I'm talking about sleep! I've been reminded every day since the kids arrived home for the holidays.
Shortly after they get up, I begin my struggle to stay awake. I certainly understand that college kids stay up WELL past midnight on a regular basis so their sleep clocks are different than mine. I want/need a nap at almost the precise time they wake!
I guess I'm really bitching about sleep quality. How can they stay fast asleep for 12+ straight hours then be difficult to wake up, while I can't fall asleep, stay asleep (potty breaks) and wake up every day at the crack of dawn? While I'm at it...how does my husband's snoring not wake him up? It's truly driving me insane. At times it feels like some kind of torture. Weren't prisoners sleep deprived to divulge information?

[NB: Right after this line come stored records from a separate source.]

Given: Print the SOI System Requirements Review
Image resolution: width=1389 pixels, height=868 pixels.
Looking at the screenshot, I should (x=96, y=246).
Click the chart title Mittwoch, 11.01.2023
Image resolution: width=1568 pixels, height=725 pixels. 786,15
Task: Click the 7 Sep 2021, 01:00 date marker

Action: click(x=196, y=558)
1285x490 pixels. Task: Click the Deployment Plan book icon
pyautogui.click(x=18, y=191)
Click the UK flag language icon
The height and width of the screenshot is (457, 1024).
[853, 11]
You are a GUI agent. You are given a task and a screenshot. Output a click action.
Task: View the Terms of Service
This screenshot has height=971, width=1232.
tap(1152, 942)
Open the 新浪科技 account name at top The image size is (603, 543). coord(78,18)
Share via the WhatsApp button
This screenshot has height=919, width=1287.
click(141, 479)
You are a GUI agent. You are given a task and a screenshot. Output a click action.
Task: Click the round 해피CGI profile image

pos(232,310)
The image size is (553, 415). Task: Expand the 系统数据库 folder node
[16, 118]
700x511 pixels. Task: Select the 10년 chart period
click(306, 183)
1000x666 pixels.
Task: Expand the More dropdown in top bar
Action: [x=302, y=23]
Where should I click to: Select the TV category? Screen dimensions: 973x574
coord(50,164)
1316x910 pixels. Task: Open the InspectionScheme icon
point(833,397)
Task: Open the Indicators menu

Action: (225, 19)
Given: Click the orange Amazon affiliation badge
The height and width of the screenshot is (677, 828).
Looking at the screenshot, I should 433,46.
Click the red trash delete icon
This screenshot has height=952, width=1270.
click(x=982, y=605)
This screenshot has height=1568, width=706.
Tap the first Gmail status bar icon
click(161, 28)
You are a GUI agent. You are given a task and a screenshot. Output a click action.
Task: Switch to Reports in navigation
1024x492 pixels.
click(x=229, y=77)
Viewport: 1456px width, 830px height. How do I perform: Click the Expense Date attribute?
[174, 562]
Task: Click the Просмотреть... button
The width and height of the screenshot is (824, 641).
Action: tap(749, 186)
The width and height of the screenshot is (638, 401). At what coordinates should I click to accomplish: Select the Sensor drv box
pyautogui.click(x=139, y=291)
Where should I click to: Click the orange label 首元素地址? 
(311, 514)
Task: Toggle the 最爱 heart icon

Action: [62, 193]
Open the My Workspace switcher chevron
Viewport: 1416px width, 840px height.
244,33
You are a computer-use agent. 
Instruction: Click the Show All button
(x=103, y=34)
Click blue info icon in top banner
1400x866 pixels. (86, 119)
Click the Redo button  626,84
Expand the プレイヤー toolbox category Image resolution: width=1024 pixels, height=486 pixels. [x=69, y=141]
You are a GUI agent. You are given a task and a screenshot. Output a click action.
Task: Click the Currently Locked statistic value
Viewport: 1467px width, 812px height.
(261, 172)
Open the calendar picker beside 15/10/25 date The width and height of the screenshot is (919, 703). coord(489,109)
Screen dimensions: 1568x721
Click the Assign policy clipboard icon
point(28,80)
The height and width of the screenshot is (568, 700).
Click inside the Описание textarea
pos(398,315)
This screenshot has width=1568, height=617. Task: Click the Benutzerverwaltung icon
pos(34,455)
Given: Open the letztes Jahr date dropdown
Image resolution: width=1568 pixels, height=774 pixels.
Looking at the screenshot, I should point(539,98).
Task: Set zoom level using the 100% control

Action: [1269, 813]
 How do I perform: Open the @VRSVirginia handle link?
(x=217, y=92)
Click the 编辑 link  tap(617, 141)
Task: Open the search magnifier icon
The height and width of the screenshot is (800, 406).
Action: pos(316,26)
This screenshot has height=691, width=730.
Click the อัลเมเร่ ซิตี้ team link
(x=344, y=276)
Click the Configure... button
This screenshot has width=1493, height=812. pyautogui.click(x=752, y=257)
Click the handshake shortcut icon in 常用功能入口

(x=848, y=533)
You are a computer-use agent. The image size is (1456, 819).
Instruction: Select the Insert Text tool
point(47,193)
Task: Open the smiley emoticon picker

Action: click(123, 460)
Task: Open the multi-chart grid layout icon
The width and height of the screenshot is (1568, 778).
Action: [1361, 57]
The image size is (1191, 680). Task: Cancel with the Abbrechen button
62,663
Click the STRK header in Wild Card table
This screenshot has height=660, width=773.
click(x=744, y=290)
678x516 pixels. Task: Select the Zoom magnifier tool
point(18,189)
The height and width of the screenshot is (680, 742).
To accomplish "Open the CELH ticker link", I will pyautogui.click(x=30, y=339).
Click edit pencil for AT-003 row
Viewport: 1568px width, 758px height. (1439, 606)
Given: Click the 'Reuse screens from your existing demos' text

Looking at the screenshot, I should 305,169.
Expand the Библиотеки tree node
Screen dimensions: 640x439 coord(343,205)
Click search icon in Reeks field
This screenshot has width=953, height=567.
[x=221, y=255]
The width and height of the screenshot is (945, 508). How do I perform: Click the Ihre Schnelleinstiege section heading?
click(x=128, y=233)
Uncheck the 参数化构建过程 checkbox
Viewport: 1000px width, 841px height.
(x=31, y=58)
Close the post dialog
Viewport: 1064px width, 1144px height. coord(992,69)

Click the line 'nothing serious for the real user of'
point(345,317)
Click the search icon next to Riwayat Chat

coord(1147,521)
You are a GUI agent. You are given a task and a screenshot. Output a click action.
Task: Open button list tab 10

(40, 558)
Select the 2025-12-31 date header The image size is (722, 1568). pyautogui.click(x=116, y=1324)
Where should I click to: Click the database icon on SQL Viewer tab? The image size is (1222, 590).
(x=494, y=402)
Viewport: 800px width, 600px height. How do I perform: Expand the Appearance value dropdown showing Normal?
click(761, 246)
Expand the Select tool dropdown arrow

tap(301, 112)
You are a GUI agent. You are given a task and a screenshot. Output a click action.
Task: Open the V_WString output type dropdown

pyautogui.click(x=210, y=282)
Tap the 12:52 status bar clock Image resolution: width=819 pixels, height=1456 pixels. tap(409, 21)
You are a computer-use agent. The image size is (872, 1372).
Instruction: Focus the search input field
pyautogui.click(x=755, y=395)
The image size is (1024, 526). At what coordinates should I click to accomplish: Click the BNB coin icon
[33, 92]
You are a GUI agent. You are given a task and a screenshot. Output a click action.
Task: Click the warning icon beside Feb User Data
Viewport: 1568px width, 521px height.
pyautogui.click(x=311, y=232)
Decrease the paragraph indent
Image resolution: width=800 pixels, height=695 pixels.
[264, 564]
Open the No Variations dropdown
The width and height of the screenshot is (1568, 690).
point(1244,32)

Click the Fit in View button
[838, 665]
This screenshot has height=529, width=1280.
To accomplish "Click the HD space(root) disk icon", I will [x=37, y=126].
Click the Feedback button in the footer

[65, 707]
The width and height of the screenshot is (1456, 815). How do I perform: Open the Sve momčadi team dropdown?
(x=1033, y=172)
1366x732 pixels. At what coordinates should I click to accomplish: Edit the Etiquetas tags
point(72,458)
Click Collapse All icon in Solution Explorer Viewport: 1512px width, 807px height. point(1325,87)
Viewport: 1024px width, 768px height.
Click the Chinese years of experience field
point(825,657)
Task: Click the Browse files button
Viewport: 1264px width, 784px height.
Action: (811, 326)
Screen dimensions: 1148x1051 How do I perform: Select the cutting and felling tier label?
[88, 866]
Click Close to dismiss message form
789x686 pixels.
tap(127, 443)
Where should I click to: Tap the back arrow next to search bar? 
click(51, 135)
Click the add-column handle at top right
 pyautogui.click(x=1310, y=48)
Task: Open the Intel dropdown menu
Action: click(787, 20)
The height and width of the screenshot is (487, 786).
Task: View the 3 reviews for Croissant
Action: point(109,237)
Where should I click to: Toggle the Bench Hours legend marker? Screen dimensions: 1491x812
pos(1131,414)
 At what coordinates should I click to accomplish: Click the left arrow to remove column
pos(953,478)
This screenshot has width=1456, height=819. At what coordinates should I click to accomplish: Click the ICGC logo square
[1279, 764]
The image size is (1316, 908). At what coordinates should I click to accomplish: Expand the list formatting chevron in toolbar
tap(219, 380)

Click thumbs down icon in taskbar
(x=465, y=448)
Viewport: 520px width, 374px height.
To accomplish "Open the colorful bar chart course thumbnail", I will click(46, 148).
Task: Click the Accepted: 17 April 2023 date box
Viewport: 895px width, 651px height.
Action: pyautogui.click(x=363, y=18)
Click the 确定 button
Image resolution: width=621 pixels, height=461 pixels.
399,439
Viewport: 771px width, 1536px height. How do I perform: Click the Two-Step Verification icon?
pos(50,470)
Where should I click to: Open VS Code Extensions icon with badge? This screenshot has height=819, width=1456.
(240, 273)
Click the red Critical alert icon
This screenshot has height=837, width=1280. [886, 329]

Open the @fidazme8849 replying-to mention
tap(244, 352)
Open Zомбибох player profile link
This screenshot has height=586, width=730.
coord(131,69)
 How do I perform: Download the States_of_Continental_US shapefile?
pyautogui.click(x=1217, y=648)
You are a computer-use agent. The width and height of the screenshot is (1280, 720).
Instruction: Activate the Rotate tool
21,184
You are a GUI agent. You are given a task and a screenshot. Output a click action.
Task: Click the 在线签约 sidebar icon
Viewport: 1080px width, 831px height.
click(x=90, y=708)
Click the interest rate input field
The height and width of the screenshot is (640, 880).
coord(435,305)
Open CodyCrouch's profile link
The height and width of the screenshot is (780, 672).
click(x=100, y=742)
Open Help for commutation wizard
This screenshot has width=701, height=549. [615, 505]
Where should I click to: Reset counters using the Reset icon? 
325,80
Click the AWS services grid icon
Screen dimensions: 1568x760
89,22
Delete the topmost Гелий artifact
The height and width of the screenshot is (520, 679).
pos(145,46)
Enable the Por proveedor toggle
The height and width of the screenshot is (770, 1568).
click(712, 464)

Halfway through break I thought I'd try a little something to promote family unity, at least from a timing standpoint. I began waking them at 10:00am. I didn't want them to feel like they were sleeping the day away, at least their mornings. Also, I wanted to see them and maybe plan some fun things to do because they would be leaving me again so soon.
Well, now I'm lying. I was behaving out of jealousy! What a spiteful mom I am!
I can report that "wake ups" worked for a few days. We actually did some things during the daylight hours. However, it eventually became obvious that this wouldn't work long term or even the two more weeks they'd be home. They became crabby because they were still staying up late while waking up early. I was crabby because I still wasn't sleeping.
In the end, somethings can't be changed or, at least, I failed to change them. I'm still jealous they can sleep and pissed because I can't.